En Nouvelle-France, au même moment

  1. La Nouvelle-France à cette époque
  2. Qui sont les plus cruels, les Français ou les Iroquoiens ?
  3. Québec et la Pointe-de-Lévy vers 1660

La Nouvelle-France à cette époque

Québec 1608, Trois-Rivières 1634, Montréal 1642…

Champlain, Laviolette, Maisonneuve…

La Nouvelle-France se développe, mais lentement… En 1627, on estime que la population s’élevait à environ une centaine de personnes, dont une douzaine de femmes, surtout des jeunes filles[1]. Afin de pallier ce problème, le cardinal Richelieu crée en 1627 la Compagnie des Cent-Associés, un des buts étant d’augmenter la population d’environ 500 personnes par an ! Ce qui ne se réalisera pas… Au début des années 1660, on est probablement rendu à environ 2 500 personnes.

Comme on l’a vu, la situation en France, les guerres, la famine ne favorisent pas le développement de la Nouvelle-France. D’autres événements, comme la prise de Tadoussac et Québec par les frères Kirke (1629) ou les nombreuses guerres ou escarmouches avec les Iroquois, minent le moral des gens.

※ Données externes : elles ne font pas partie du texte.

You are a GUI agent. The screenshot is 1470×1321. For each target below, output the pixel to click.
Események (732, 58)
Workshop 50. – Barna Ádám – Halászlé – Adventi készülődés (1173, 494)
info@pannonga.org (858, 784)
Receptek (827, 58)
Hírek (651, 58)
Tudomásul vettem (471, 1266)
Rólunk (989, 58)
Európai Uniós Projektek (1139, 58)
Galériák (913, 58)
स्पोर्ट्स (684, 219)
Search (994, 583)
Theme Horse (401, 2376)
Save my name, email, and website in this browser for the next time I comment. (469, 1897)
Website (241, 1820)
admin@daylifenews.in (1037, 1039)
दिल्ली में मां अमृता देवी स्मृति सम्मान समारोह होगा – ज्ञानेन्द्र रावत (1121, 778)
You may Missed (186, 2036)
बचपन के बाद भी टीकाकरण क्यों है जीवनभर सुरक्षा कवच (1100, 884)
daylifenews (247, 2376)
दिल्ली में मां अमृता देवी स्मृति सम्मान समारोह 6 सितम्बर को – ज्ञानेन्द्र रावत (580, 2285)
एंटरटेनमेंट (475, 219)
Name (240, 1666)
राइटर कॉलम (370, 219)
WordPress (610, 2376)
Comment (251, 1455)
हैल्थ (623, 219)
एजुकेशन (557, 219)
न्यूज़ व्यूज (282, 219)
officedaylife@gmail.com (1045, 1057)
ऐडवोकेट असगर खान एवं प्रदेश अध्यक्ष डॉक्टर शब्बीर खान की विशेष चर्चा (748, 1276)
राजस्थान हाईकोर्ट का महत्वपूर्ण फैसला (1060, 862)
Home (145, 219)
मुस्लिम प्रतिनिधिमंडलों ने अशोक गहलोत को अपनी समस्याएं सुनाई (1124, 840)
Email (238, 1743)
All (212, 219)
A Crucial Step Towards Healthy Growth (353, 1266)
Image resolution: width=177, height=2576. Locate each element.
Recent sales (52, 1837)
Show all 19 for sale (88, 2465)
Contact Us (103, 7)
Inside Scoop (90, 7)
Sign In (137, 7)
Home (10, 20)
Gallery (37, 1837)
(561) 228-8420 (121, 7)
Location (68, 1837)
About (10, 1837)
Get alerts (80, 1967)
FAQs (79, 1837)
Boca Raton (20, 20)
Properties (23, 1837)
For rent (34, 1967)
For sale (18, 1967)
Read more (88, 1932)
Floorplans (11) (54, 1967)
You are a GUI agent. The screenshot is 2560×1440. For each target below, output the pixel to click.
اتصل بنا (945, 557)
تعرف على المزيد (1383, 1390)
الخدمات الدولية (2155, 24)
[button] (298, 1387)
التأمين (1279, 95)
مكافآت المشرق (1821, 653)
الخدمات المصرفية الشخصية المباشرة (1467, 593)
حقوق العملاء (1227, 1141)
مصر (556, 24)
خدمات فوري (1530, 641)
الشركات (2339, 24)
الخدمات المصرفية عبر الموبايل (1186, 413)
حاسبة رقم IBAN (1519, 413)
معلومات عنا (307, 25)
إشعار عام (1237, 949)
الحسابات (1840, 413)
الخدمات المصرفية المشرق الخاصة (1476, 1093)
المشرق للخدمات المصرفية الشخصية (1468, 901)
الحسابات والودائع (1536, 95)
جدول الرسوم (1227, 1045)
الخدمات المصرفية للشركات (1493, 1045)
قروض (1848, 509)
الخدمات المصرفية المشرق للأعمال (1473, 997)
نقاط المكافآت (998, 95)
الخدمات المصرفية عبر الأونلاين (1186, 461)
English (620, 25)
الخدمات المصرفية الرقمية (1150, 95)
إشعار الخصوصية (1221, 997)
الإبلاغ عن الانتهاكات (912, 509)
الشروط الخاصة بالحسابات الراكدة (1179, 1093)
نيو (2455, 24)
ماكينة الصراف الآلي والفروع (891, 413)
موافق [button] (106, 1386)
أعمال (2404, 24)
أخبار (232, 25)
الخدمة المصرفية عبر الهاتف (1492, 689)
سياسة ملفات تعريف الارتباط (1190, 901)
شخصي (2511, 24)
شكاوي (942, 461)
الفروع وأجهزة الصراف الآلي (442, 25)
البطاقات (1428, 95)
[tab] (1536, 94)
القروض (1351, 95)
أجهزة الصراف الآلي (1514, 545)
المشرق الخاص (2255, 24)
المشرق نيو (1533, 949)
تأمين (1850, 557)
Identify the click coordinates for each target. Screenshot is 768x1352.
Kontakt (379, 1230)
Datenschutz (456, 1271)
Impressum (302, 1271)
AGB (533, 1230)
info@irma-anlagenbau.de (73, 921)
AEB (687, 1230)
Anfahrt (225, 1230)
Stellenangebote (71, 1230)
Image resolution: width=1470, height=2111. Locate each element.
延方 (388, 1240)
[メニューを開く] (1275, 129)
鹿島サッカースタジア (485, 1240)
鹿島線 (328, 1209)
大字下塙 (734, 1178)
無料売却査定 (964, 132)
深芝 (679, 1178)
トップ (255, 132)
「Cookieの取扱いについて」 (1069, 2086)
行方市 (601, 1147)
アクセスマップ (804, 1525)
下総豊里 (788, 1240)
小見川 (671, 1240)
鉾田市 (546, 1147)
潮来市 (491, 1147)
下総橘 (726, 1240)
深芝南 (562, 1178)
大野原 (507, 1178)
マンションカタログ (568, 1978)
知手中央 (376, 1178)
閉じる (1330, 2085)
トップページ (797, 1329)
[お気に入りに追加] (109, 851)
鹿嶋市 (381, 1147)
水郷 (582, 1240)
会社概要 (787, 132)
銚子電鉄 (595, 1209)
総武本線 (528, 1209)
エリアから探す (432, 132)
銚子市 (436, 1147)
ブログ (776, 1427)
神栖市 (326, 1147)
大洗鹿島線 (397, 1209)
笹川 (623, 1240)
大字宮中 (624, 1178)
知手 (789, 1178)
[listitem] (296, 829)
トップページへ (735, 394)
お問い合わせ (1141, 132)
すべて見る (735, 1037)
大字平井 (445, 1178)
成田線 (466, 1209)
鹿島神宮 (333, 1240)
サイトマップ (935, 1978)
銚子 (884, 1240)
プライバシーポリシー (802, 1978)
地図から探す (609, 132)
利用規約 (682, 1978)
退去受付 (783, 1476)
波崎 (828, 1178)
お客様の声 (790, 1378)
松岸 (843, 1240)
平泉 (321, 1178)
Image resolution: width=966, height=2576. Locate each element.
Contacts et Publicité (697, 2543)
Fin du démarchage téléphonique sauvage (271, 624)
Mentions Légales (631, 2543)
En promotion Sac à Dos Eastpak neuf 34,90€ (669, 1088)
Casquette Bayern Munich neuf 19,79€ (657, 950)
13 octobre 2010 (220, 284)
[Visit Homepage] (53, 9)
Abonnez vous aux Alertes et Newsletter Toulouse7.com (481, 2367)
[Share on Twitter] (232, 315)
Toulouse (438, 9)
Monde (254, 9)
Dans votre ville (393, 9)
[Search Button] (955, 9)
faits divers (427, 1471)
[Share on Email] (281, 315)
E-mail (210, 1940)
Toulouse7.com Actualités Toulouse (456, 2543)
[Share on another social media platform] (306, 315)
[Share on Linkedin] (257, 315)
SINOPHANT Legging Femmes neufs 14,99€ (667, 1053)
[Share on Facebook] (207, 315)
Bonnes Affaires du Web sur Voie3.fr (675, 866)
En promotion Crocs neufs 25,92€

Qui sont les plus cruels, les Français ou les Iroquoiens ?

Différents écrits nous relatent des histoires qui nous semblent aujourd’hui inimaginables…

La mort des Pères Brébeuf et Lallemand, en mars 1649

Tel que décrit dans Les relations de Jésuites, par le Père Vimont :

Leurs supplices ne furent pas en mesme temps. Le Pere Jean de Brebeuf fut dans le fort de ses tourmens environ trois heures, le mesme jour de sa prise le 16 jour de Mars et rendit l’ame sur les quatre heures du soir. Le Pere Gabriel Lalemant endura plus longtemps, depuis les six heures du soir, jusqu’environ neuf heures du lendemain matin dix-septiesme de Mars. Àvant leur mort, on leur arracha le cœur à tous deux, leur ayant fait une ouverture au dessus de la poictrine ; et ces Barbares s’en repeûrent inhumainement, beuuant leur sang tout chaud, qu’ils puisoient en sa source d’vne main sacrilège. Estans encore tout pleins de vie, on enleuoit des morceaux de chair de leurs cuisses, du gras des iambes et de leurs bras, que des bourreaux faisoient rostir sur des charbons et les mangeoient à leur veuë.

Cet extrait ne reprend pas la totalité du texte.